One day, a stoner named Mike brought in two Beach Boys albums, Sunflower, and 15 Big Ones. I knew the band from listening to Kool 105, a local Oldies station, as they were mixed in with other things from the late 50s and early 60s. They were the band that wrote songs about surfing and were pretty lame because of their appearances on Full House. “Kokomo” and John Stamos were inescapable.

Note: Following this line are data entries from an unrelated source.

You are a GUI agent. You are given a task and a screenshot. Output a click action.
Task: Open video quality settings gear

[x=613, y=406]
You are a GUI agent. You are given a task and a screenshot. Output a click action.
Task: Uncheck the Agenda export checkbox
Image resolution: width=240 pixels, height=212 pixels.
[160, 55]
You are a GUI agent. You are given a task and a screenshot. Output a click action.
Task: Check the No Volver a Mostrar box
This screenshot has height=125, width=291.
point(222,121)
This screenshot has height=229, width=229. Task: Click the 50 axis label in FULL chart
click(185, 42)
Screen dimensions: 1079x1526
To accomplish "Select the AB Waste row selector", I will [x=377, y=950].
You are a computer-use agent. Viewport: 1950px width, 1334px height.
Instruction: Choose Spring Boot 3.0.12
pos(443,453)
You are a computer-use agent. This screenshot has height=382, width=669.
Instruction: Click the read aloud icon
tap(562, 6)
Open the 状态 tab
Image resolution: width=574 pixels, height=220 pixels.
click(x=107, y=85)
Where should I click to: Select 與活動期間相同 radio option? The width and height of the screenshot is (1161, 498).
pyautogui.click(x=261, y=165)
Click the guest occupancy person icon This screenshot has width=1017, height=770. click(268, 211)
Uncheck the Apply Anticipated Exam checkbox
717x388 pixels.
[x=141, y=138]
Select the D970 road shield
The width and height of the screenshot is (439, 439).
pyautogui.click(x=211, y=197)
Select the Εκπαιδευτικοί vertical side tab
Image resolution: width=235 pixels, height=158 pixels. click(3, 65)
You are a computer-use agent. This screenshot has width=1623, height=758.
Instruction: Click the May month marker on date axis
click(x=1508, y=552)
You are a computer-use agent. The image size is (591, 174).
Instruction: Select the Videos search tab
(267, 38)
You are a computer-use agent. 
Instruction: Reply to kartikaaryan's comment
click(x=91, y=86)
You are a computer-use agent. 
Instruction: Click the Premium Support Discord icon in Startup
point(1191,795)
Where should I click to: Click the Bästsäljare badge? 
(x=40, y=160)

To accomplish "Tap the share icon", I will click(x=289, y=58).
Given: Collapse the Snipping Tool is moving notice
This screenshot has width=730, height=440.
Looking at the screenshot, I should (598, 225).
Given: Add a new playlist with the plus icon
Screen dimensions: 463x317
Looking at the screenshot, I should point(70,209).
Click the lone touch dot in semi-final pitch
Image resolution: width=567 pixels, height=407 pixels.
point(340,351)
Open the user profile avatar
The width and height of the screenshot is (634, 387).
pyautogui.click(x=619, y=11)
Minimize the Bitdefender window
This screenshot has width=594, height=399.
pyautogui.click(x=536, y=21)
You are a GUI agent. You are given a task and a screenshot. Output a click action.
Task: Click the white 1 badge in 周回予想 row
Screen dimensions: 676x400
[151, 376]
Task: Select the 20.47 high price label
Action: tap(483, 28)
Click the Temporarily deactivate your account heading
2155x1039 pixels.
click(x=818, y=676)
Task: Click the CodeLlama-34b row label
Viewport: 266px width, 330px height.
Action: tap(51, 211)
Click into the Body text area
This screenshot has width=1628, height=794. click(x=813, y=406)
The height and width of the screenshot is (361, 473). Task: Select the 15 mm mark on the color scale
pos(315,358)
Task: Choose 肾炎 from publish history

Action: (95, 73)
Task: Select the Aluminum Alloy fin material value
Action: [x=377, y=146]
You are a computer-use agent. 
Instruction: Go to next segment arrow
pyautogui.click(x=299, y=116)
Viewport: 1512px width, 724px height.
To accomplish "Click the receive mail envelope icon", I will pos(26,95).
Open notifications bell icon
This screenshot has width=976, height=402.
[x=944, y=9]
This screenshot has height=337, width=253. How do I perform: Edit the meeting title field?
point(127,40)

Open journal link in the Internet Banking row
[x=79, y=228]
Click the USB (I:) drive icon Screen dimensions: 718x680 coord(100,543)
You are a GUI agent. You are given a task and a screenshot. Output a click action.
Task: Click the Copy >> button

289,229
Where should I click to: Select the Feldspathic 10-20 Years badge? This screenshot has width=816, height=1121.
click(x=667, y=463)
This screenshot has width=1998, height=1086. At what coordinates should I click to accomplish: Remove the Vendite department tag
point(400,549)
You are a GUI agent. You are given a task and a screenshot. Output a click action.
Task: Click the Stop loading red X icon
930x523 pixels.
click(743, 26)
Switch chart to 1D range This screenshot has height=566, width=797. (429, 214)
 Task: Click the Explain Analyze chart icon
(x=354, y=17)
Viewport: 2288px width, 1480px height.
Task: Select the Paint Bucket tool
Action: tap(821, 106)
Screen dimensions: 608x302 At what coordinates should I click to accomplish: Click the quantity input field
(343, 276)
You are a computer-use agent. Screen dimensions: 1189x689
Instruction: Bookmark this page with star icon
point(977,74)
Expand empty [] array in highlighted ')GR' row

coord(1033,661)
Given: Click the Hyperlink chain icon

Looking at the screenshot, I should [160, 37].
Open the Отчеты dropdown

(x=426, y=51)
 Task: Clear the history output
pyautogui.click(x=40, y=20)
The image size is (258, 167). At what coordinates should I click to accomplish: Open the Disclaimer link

While 15 Big Ones is a chore to listen to and shouldn’t be experienced until well into a Beach Boys journey (I’ve been asked to turn it off as recently as this summer), I couldn’t believe what I heard with Sunflower. Gone were the feel-good summer songs about cars, and in their place was an album full of orchestral pop melodies and gorgeous harmonies. It was time to reevaluate the Beach Boys.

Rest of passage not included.